Pascal J. Bourguignon wrote:

Joao Silva <rubyforum@thisisnotmyrealemail.com> writes:

Cheers,

I cannot do this without quotes - i need get it from string. Only thing
i have is "/regexp/i" string.

string="/regexp/i"
Regexp.new(eval(string))

I tried this, but it's totally unsafe way (these strings are provided by
user).

Eval is a mighty tool for a tiny task

option = str[-1] # Ruby 1.9, use [-1,1] in 1.8

Regexp::new( str[1..-3], option )

HTH
R

"Regexp.new" is superfluous:

irb(main):002:0> eval("/regexp/i").class
=> Regexp
irb(main):003:0>

Cheers

robert

Josh Cheek wrote:

Sorry, it gave me what I expected, and Ruby is usually intuitive, so I
thought I got it right.

Mine solution has problems too--for the same reason. It needs something
like this:

arg_two = nil if arg_two == 0
regex = Regexp.new(pattern, arg_two)

If the strings are provided by an untrusted source, don't use any solution that uses eval().

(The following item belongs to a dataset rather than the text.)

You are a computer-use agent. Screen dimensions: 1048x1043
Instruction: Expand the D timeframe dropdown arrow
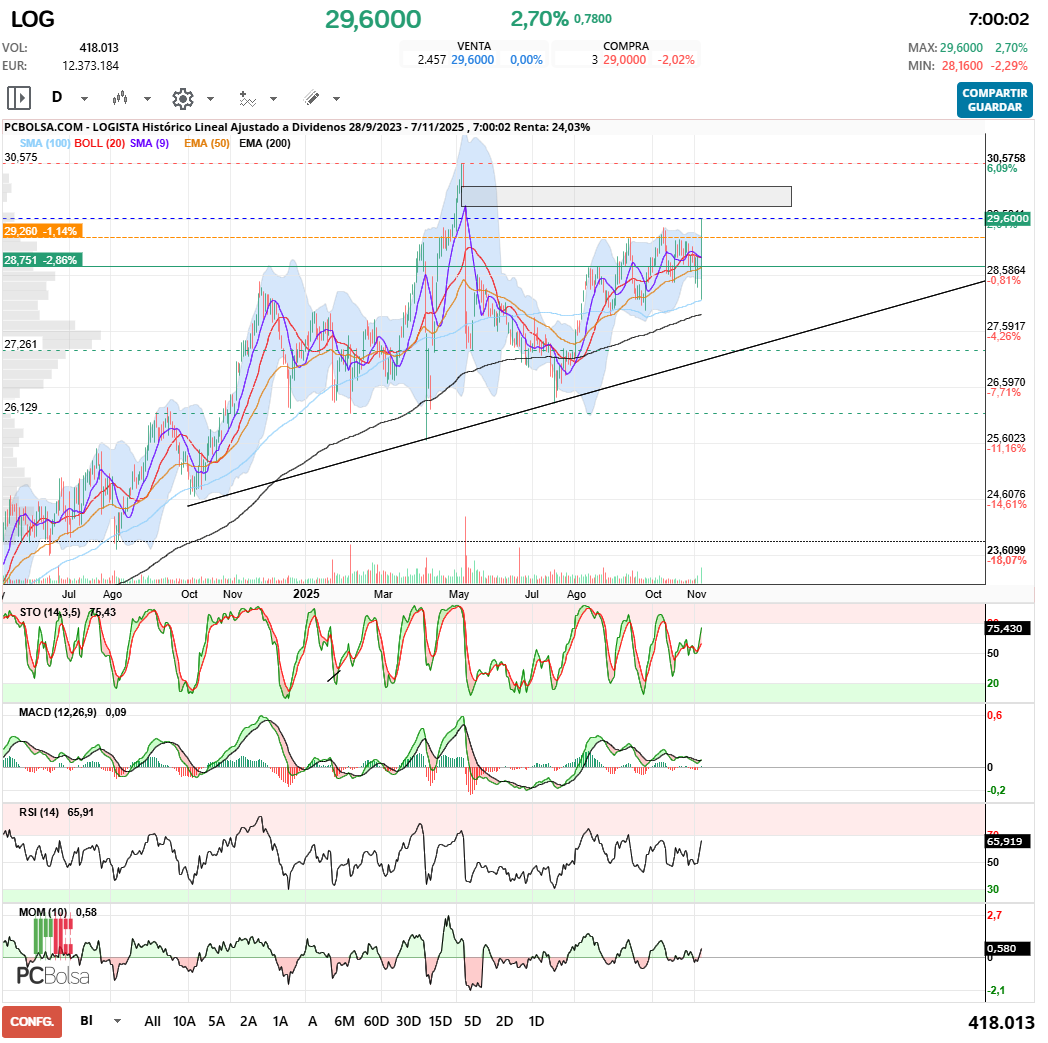[x=84, y=99]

Instead, use a solution that recognizes the string contains a regexp and then uses a regexp constructor after pulling the relevant data out of the string. Something along the lines of:

def parse_input(str)
   if md = %r{^/(.*)+/(.*)*$}.match(str)
     #it's a regexp
     pattern = md[1]
     if md[2]
       # deal with the flags
       flags = deal_with(md[2]
     end
     Regexp.new(pattern, flags)
   else
     ...
   end
end

Ben

Ben Giddings wrote in post #844686:

If the strings are provided by an untrusted source, don't use any
solution that uses eval().

Yes.

Instead, use a solution that recognizes the string contains a regexp
and then uses a regexp constructor after pulling the relevant data out
of the string. Something along the lines of:

def parse_input(str)
   if md = %r{^/(.*)+/(.*)*$}.match(str)

Nice try, but that regexp isn't safe. I think Ruby's design decision
here was a bad one. In Ruby, you need \A to match only at the start of
string, and \z to match only at the end of string (whereas you might
expect ^ and $ to mean that)

Also, I'd suggest that repeated capture groups are a bit confusing, e.g.
where you write (.*)+ when (.*) by itself would be fine. Because * is
greedy, .* will capture as much as possible so the + will only repeat
once.

Anyway, here's a trick for handling the flags: note that /foo/i can be
represented as (?i:foo)

    raise "Invalid regexp" unless %r{\A/(.*)/([mix]*)\z} =~ str
    Regexp.new("(?#{$2}:#{$1})")